Sudanese security forces fired tear gas as protesters rallied against the October 25 military takeover led by army chief General Abdel Fattah al-Burhan. Demonstrators in the capital Khartoum and its twin city of Omdurman also demanded the release of several political figures and pro-democracy activists arrested amid a crackdown on opposition groups.
“A male protester whose identity is yet to be known, has been killed by a cartridge in the neck & chest, fired by security forces while participating in today’s anti-coup march in Khartoum city,” the Central Committee of Sudan Doctors (CCSD) said in a statement on Monday.
The latest death takes the number of civilians killed in the crackdown since last year’s coup to at least 80, it added.
Aljazeera 14 February 2022
Reported incidents of violence against civilians fell by around 42 per cent in 2021 compared with the previous year, according to a new report released by the UN Mission in South Sudan (UNMISS) on Thursday.
The UNMISS Human Rights Division’s annual brief on violence affecting civilians, documented 3,414 civilian victims subjected to killing, injury, abduction, and conflict-related sexual violence, out of 982 recorded cases.
Mostly male victims
Some 75 per cent of the victims were men, while 14 per cent of cases involved women, and 11 per cent, children.
This compares with 5,850 civilian victims documented in 2020. Cases of conflict-related sexual violence declined slightly from 211 in 2020, to 194 in 2021, but remained “unacceptably high”, said UNMISS in its press release.
Africa.com 17 February 2022
Mohamed Hamdan Daglo “Hemetti” Sudan’s Deputy Chairman of the Sovereign Council arrived Tuesday in Juba for talks with the South Sudanese officials on the implementation of the revitalized peace agreement and bilateral relations.
Hemetti met with President Salva Kiir and his First Deputy Riek Machar to assess the implementation process of the revitalized peace pact.
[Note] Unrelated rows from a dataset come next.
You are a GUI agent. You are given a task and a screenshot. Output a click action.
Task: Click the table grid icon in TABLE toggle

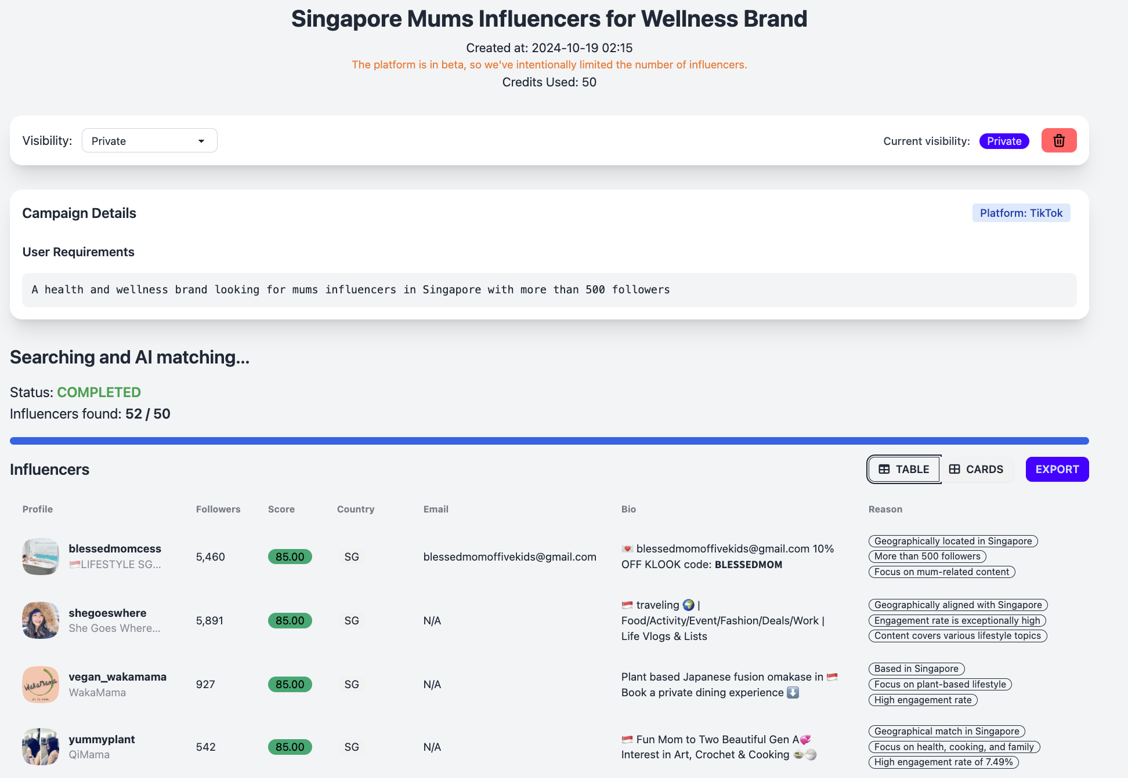[x=884, y=470]
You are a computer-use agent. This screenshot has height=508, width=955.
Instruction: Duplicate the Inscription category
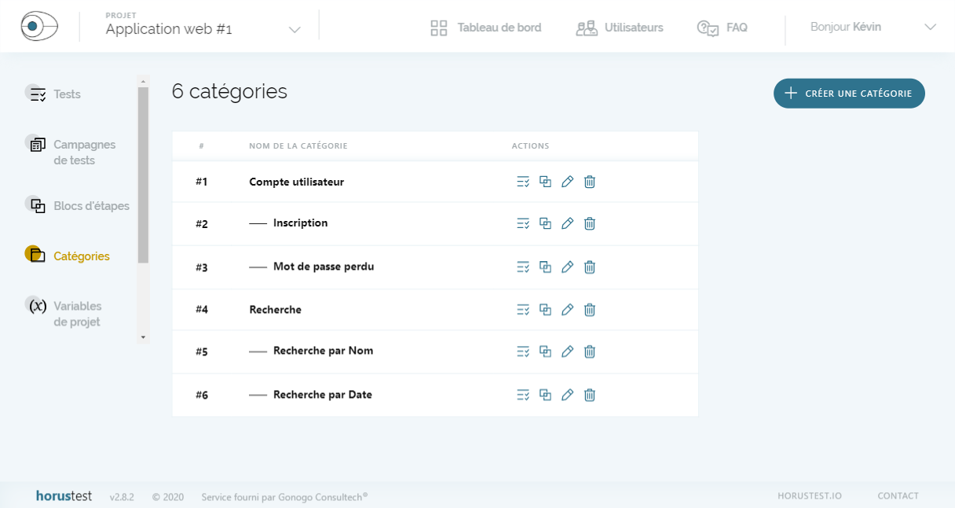[x=545, y=223]
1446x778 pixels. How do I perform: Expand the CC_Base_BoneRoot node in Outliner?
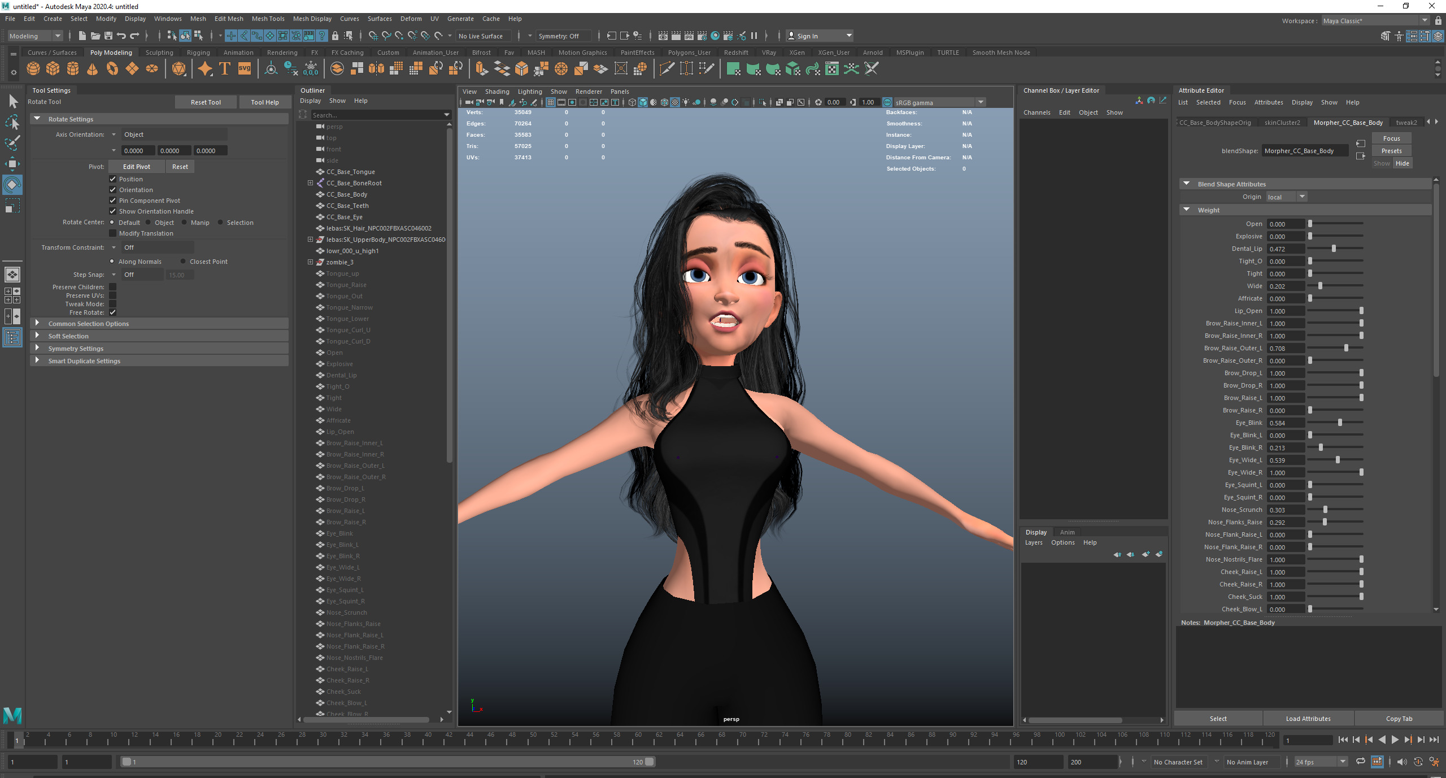(x=310, y=183)
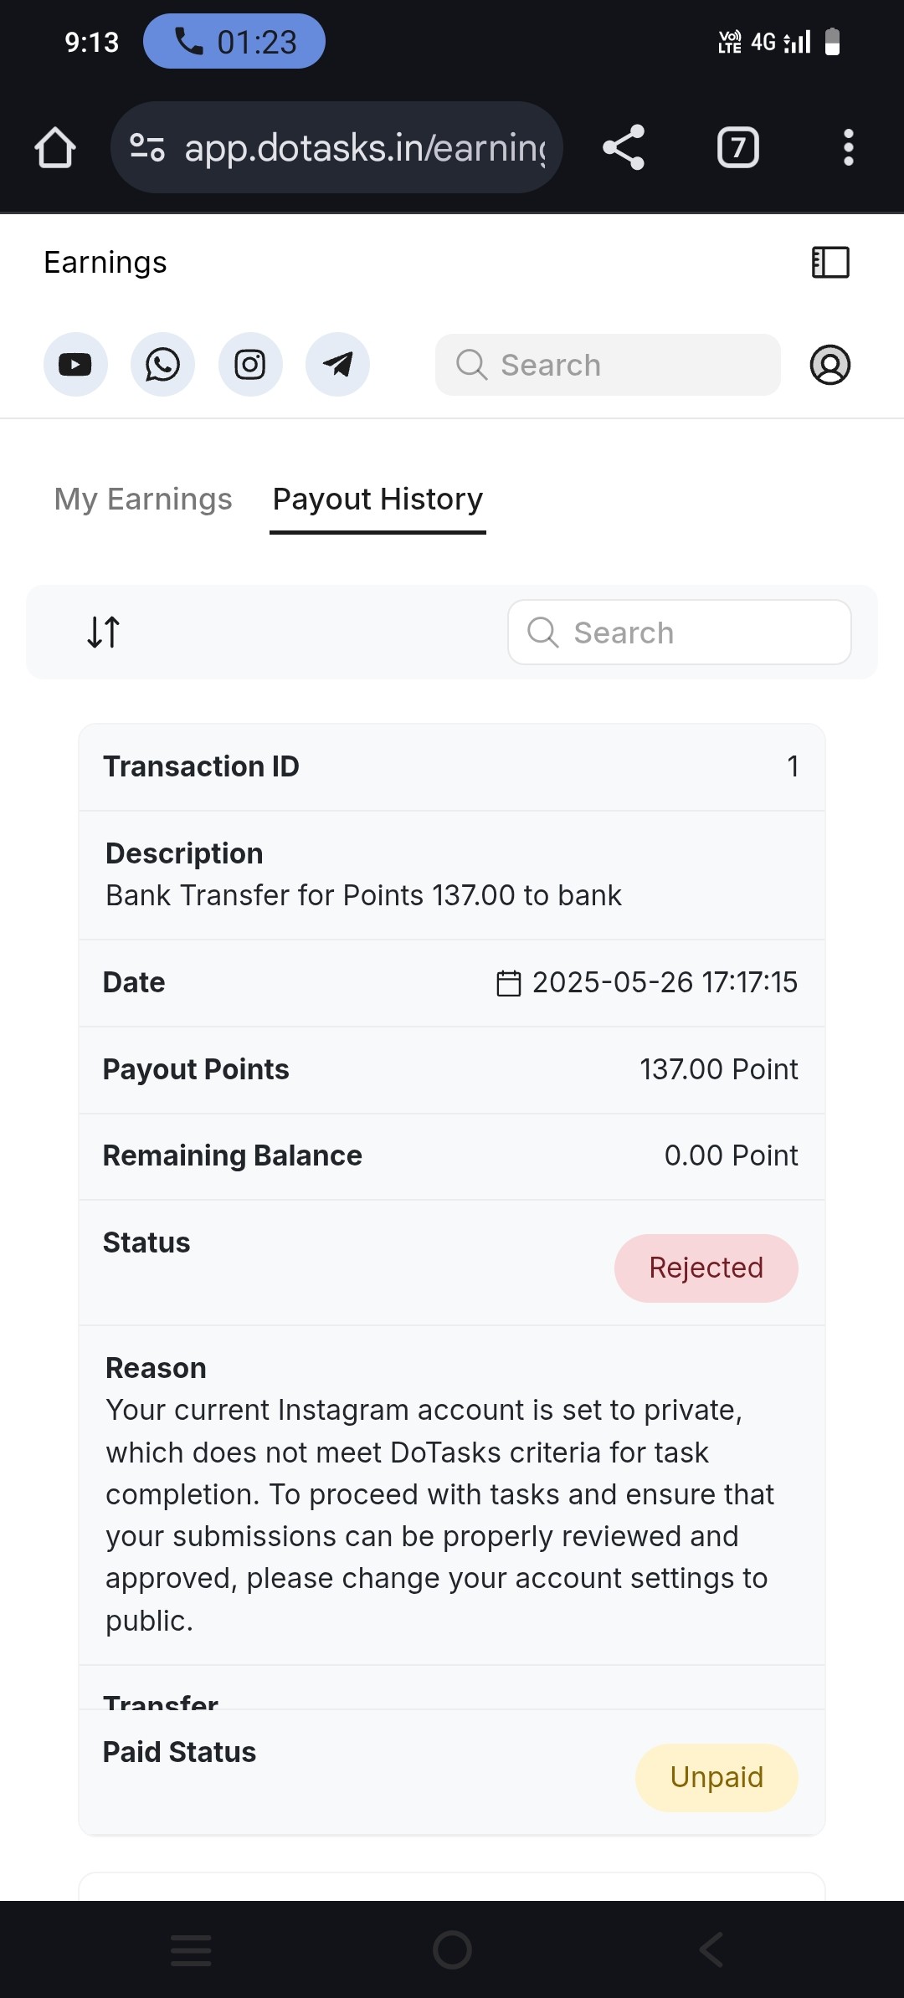The width and height of the screenshot is (904, 1998).
Task: Click the top header Search field
Action: click(x=608, y=365)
After the meeting, Barnaba Marial Benjamin, Minister of Presidential affairs told reporters that the South Sudanese president and the visiting Sudanese official discussed issues pertaining to the peace implementation.
President Salva Kiir Mayardit has invited Mohamed Hamdan Daglo to attend the Presidency meeting that will be held Wednesday, in the Office of the President to discuss issues pertaining to peace and security in both South Sudan and Sudan,” he further said.
Sudan Tribune 15 February 2022
North Africa and the Sahara
The European Union reiterated Wednesday that its position remains unchanged regarding the status of Western Sahara, saying none of the EU states recognizes the self-declared Sahrawi Arab Democratic Republic (SADR) announced by the Polisario front in 1976.
Responding to a question about whether an invitation could be extended to the separatists to take part in the European Union-African Union summit, which opens Thursday in Brussels, the EU Spokesperson for Foreign Affairs and Security Policy, Peter Stano, stated that the EU did not invite the Polisario.
The EU is co-organizing the summit with the AU, and each organization is responsible for inviting its members. It is therefore the African Union that has taken responsibility for inviting its members.
The EU could not interfere in the AU’s decisions with regard to its members.
Stano said that the AU gesture “does not change the position of the European Union.”